Alumnas de una escuela de Qom asisten a una clase sobre salud. /AP
Alumnas de una escuela de Qom asisten a una clase sobre salud. / AP

La medida afecta a la educación primaria y llega tras las protestas en el país, que el régimen considera orquestadas desde el exterior

MIKEL AYESTARAN

Los alumnos de educación primaria de las redes pública y privada en Irán no podrán estudiar inglés en las aulas ya que la enseñanza de este idioma «está prohibida por la ley», anunció el director del Consejo para la Educación Superior, Mehdi Navid-Adham. La decisión de los responsables iraníes fue la respuesta a la temida «invasión cultural» anunciada en numerosas ocasiones por el Líder Supremo, Alí Jamenei, que en 2016 ya expresó su malestar por «enseñar inglés hasta en las guarderías».

Jamenei es quien toma las decisiones finales en la república islámica y, como recogió ‘The New York Times’, en su opinión, enseñar inglés a tan temprana edad significa «promover una cultura extranjera en el país». En su página web, el Líder alertó además de que estudiar un idioma es «la mejor y menos costosa forma de inculcar una forma de pensar a las jóvenes generaciones».

La medida adoptada por los responsables de Educación iraníes llega después de unas semanas marcadas por las protestas en las calles de más de sesenta ciudades del país, donde miles de personas han salido a manifestarse por la complicada situación económica. También se han escuchado gritos contra el sistema islámico y desde la cúpula del régimen acusan a países extranjeros como EE UU, Israel y Arabia Saudí de promover unas movilizaciones que se han calmado en los últimos días, pero que desde el 28 de diciembre han costado la vida a más de veinte personas y dejan cientos de detenidos. La influencia del exterior, argumento para prohibir el inglés, es también el motivo principal al que aluden los sectores ultraconservadores para explicar el malestar en las calles.

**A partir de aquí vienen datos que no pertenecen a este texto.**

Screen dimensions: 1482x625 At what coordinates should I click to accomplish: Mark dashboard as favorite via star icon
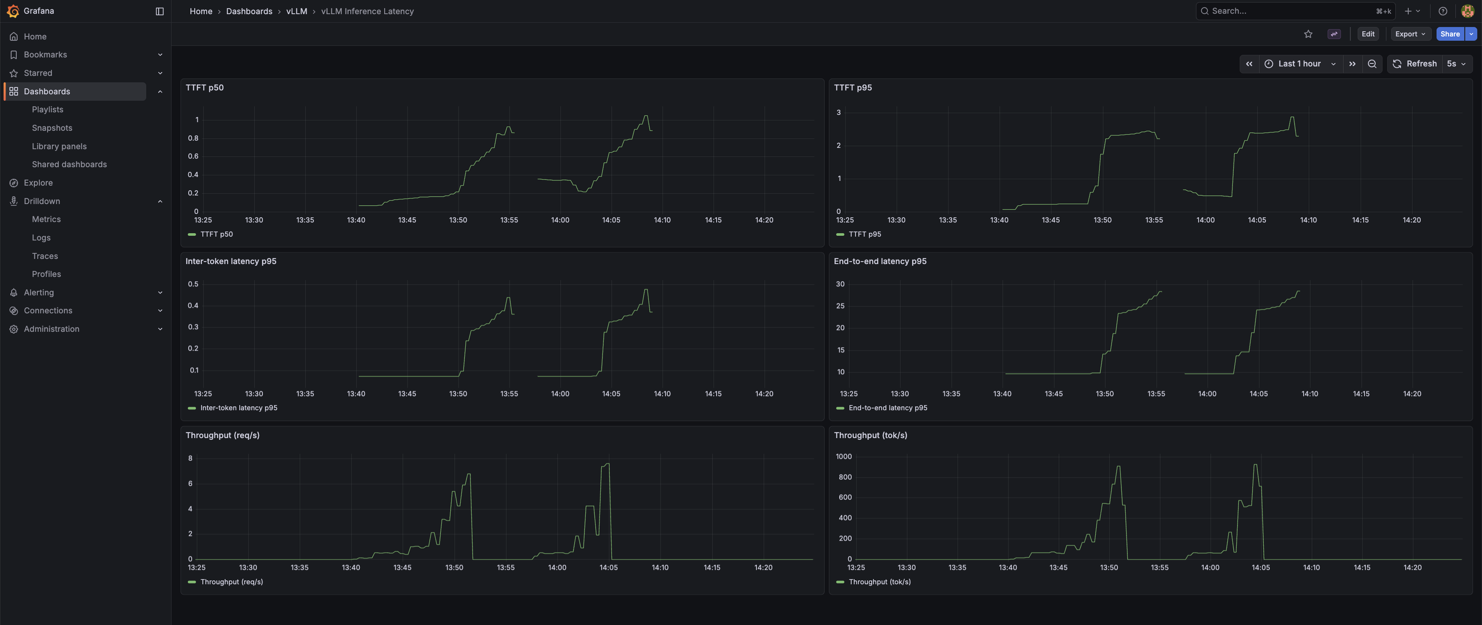click(x=1308, y=33)
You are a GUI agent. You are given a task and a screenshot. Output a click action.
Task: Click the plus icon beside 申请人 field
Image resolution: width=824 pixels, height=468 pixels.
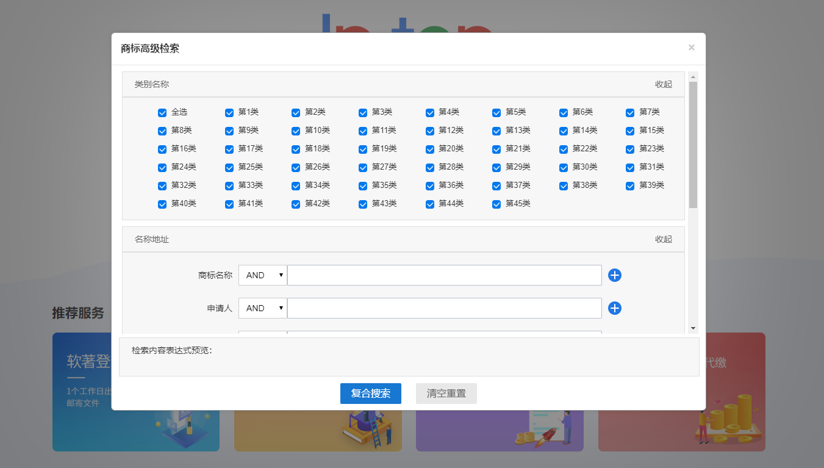click(x=615, y=308)
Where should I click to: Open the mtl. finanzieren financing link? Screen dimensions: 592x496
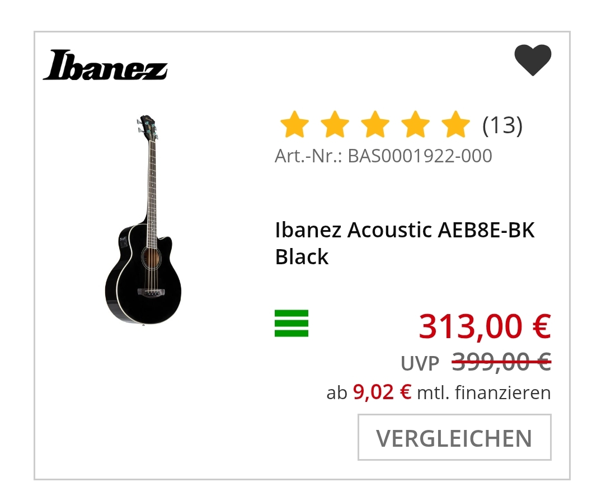483,393
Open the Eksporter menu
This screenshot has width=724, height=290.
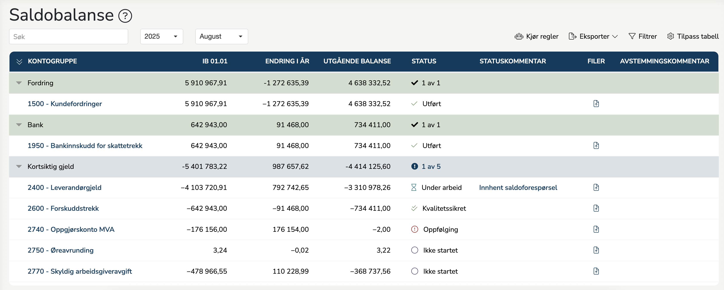click(x=593, y=36)
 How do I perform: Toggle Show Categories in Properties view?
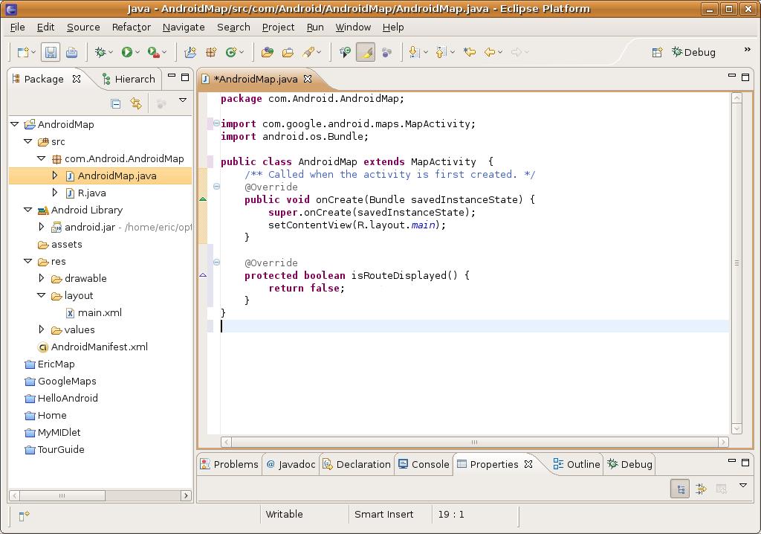(680, 488)
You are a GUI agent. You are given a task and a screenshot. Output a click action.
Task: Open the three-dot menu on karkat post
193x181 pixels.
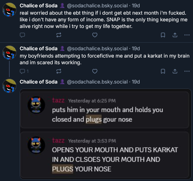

Las protestas en Irán fueron aplaudidas por dirigentes como Donald Trump, quien a finales de esta semana debe decidir si extiende o no el levantamiento de las sanciones acordado en el pacto nuclear de 2015. Desde Teherán, el jefe del equipo negociador de Irán, Alí Akbar Salehi, telefoneó al director general de la Agencia Internacional de la Energía Atómica (AIEA), Yukiya Amano, para advertirle que «si EE UU no cumple su compromiso, la República Islámica de Irán tomará decisiones que podrían afectar a la actual cooperación con la AIEA». Hasta el momento todos los informes del organismo internacional confirman que Irán respeta los puntos de un acuerdo que limita el enriquecimiento de uranio a cambio del levantamiento de la sanciones.

Trump ha repetido en innumerables ocasiones que es «el peor pacto posible» y, aunque no tiene pruebas que demuestren que los iraníes quieren fabricar una bomba atómica, se ha mostrado dispuesto a desvincularse del acuerdo alcanzado por su antecesor, Barack Obama.